The world’s view of sex is very different from God’s view of sex. It’s a world of a difference. If the believer does not understand it, then they will be easily deceived with statements such as those that your friends are making. We know the world’s stance on sex. We have seen it in movies, on billboards, in talk shows and even sadly, in pornography. In a nutshell, the world’s standard is lust. But God’s stand is love. My friend, Winnie Waruguru makes it very clear:
Lust wants the here and now because it burns up and out like a thirsty fire; Love wants the forever and always because it shines on and on like the sure sun. Love is patient.

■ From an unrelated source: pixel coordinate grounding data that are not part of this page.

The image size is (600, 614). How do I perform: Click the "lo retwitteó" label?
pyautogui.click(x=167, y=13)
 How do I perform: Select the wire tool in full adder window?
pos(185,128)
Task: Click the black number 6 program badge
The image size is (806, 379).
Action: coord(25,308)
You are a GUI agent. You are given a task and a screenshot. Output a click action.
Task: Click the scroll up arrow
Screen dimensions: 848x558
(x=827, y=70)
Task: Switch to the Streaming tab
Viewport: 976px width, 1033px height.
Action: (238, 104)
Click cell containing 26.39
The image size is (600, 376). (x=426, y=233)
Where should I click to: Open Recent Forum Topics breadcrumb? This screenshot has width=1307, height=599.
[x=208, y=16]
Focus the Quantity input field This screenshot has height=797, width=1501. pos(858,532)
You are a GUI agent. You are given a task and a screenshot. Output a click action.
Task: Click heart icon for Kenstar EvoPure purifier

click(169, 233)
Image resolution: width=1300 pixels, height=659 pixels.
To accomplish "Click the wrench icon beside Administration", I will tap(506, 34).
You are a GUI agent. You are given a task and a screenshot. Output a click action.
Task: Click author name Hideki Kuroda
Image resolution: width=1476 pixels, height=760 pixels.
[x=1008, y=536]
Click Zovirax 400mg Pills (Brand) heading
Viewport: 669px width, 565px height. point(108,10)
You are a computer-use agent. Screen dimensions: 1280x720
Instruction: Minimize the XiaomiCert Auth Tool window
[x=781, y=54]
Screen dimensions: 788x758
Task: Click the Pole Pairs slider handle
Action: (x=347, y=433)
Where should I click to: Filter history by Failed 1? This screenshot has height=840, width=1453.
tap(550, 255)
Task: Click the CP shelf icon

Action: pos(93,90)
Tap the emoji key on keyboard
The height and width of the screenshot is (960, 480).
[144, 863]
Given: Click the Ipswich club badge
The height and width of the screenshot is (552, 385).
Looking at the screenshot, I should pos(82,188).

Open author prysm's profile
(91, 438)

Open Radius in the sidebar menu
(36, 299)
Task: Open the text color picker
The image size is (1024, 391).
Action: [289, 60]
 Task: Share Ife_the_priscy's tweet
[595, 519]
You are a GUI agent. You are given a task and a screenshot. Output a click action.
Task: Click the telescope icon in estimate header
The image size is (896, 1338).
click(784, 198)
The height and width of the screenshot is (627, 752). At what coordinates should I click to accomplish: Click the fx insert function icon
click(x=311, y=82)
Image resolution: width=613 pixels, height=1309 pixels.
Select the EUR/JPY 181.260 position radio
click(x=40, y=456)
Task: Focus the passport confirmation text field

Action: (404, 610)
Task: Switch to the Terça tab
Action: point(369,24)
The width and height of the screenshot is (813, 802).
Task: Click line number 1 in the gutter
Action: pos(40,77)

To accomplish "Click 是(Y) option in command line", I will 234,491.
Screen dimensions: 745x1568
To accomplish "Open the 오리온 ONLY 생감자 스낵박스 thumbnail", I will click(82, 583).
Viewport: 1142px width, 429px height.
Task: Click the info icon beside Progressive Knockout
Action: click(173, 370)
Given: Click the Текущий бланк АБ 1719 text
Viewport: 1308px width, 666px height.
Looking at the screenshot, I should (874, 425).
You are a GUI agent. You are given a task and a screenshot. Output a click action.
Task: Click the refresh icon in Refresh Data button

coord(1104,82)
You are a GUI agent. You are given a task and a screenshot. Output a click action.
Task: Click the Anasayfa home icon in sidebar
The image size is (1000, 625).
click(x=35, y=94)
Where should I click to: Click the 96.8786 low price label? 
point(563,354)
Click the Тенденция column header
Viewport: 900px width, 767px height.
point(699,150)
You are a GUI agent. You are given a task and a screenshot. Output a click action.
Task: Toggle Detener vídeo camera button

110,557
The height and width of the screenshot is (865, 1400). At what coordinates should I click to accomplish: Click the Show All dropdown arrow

Lust tells me: hurry up, before anyone knows. Love tells me: wait until everyone knows. Love is patient.
Lust strips my body and soul naked and leaves me out in the cold; Love covers me up and keeps me warm. It awaits the time it will strip me, only to shelter me in its assuredness. Love is patient.
Lust overdraws on an uncertain tomorrow to pay for unnecessary expenses today; Love invests in a sure tomorrow while avoiding unnecessary expenses today. Love is patient.
Lust stages a coup on my heart, threatened; because it knows it is not its rightful ruler; Love waits patiently as a Crown Prince waits for years, confident; because it knows it’s the rightful heir. Love is patient.
Keep your eyes on Jesus even as you patiently wait for marriage because our ultimate gift as believers is not “I do” but “well, done!” May you be a good and faithful servant with your sexuality, Beloved.